Required action:
In the entries below, find the line with "Y - Football Teams (62, 1673)" and the line with "Wimbledon FC (63, 1237)". Reproduce those two lines and every line between them exactly, and nothing more.

*** Material provided

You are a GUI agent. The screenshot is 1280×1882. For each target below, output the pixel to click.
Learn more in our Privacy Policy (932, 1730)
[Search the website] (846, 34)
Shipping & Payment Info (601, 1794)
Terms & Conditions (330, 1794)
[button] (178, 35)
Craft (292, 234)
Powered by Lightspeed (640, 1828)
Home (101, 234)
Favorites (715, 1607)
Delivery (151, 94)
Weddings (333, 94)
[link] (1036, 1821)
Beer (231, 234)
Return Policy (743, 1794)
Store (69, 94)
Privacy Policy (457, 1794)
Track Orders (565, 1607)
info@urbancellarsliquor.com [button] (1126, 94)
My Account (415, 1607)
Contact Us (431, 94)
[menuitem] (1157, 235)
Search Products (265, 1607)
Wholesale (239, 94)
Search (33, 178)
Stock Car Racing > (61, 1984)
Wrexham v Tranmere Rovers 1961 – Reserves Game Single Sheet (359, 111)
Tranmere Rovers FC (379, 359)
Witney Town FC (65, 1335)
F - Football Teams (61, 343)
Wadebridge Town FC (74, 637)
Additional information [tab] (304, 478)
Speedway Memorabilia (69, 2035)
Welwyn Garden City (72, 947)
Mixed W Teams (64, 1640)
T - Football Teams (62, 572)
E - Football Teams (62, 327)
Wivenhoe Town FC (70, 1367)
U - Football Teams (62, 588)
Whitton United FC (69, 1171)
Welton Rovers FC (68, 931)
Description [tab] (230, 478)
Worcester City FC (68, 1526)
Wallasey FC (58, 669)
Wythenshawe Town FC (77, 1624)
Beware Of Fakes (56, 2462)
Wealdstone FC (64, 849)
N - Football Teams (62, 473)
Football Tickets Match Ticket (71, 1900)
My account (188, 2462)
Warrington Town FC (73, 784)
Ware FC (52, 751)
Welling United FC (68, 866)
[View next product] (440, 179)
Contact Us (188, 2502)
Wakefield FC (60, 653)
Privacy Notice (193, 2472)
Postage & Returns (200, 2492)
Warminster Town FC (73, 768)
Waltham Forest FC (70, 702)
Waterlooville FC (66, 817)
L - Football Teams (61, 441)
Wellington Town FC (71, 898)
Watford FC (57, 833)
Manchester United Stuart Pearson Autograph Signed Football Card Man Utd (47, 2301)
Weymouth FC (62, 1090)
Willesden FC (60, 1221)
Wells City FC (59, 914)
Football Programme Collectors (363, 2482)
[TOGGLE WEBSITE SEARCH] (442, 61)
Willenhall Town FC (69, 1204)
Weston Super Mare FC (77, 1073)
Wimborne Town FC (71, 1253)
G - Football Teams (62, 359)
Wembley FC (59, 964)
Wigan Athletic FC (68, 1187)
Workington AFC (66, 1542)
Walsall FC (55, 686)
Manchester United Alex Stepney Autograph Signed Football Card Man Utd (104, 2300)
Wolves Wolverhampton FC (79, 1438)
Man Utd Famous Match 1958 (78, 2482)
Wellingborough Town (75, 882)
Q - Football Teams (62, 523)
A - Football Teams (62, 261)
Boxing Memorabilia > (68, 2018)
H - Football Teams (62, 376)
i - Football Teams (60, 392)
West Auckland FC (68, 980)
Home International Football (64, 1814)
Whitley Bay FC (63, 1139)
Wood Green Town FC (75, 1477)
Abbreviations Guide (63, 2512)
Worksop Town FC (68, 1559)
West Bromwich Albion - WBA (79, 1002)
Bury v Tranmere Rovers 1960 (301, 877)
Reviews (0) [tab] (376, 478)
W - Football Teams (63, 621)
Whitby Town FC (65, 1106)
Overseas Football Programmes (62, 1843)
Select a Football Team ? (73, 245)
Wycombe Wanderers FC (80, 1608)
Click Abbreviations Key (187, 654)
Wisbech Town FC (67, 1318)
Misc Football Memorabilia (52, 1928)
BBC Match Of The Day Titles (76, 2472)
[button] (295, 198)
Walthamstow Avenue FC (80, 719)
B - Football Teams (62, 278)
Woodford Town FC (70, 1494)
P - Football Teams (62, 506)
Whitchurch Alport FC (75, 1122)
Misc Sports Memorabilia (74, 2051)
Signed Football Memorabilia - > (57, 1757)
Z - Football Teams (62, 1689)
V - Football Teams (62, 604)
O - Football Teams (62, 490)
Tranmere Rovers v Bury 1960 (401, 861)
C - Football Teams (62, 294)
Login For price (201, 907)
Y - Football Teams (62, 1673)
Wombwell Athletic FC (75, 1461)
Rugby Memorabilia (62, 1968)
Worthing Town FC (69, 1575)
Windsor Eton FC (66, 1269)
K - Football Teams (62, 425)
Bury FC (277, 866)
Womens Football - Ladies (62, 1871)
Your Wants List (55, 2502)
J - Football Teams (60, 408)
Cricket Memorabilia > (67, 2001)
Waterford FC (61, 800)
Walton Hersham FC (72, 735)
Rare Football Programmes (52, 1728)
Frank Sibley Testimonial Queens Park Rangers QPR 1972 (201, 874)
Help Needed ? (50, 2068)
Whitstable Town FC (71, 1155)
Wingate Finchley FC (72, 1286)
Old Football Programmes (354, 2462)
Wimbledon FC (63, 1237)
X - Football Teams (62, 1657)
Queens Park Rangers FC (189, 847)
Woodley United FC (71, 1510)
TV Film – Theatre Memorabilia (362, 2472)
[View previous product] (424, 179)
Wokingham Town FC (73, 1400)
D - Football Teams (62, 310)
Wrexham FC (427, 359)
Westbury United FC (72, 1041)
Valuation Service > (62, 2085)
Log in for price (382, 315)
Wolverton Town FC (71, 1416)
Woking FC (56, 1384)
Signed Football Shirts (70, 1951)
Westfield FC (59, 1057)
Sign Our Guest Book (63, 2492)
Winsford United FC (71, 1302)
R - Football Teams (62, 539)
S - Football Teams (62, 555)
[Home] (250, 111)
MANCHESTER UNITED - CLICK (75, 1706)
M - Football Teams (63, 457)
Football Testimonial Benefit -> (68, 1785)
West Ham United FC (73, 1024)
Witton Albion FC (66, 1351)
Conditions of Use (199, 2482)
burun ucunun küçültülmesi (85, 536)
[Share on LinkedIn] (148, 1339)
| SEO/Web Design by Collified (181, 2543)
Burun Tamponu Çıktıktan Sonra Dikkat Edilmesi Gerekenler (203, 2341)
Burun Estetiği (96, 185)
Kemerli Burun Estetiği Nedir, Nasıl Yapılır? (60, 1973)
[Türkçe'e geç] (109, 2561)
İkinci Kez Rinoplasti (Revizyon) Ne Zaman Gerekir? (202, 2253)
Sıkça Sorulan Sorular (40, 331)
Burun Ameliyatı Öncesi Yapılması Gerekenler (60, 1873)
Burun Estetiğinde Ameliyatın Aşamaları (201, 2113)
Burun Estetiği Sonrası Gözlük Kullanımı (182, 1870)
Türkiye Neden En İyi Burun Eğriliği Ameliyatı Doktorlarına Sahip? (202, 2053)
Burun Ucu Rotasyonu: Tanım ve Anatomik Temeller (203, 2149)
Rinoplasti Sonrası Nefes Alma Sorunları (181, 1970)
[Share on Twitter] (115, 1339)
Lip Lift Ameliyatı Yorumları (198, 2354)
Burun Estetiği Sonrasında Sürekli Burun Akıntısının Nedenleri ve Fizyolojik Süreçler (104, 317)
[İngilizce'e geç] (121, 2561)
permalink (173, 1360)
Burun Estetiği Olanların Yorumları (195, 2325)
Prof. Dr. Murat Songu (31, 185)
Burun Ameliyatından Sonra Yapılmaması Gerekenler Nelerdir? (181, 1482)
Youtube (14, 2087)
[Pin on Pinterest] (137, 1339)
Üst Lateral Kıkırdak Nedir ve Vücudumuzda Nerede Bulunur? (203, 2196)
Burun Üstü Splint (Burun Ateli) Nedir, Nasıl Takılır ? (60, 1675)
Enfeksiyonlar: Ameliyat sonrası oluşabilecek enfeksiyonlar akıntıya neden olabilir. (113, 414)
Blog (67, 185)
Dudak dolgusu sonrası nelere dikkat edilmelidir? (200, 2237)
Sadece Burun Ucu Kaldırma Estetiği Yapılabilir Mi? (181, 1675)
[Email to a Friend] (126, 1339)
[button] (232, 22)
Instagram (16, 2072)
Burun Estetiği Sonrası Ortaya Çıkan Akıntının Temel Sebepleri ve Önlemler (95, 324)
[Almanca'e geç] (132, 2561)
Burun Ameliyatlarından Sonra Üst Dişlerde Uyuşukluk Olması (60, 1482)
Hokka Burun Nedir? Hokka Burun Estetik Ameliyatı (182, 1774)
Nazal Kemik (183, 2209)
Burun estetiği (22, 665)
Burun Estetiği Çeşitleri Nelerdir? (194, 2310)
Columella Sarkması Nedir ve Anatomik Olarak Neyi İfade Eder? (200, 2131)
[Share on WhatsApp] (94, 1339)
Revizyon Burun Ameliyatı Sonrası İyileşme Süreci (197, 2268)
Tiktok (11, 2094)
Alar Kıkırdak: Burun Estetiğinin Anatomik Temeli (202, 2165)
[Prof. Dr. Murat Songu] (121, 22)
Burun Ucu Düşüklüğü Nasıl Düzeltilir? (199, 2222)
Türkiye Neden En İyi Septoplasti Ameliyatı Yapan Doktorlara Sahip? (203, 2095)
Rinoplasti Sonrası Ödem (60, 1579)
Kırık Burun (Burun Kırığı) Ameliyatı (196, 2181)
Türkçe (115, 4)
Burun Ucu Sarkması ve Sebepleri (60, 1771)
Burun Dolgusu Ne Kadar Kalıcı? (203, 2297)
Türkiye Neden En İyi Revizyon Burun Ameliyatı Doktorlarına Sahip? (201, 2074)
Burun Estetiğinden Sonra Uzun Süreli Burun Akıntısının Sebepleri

******

Result for this task:
Y - Football Teams (62, 1673)
Wombwell Athletic FC (75, 1461)
Rugby Memorabilia (62, 1968)
Worthing Town FC (69, 1575)
Windsor Eton FC (66, 1269)
K - Football Teams (62, 425)
Bury FC (277, 866)
Womens Football - Ladies (62, 1871)
Your Wants List (55, 2502)
J - Football Teams (60, 408)
Cricket Memorabilia > (67, 2001)
Waterford FC (61, 800)
Walton Hersham FC (72, 735)
Rare Football Programmes (52, 1728)
Frank Sibley Testimonial Queens Park Rangers QPR 1972 (201, 874)
Help Needed ? (50, 2068)
Whitstable Town FC (71, 1155)
Wingate Finchley FC (72, 1286)
Old Football Programmes (354, 2462)
Wimbledon FC (63, 1237)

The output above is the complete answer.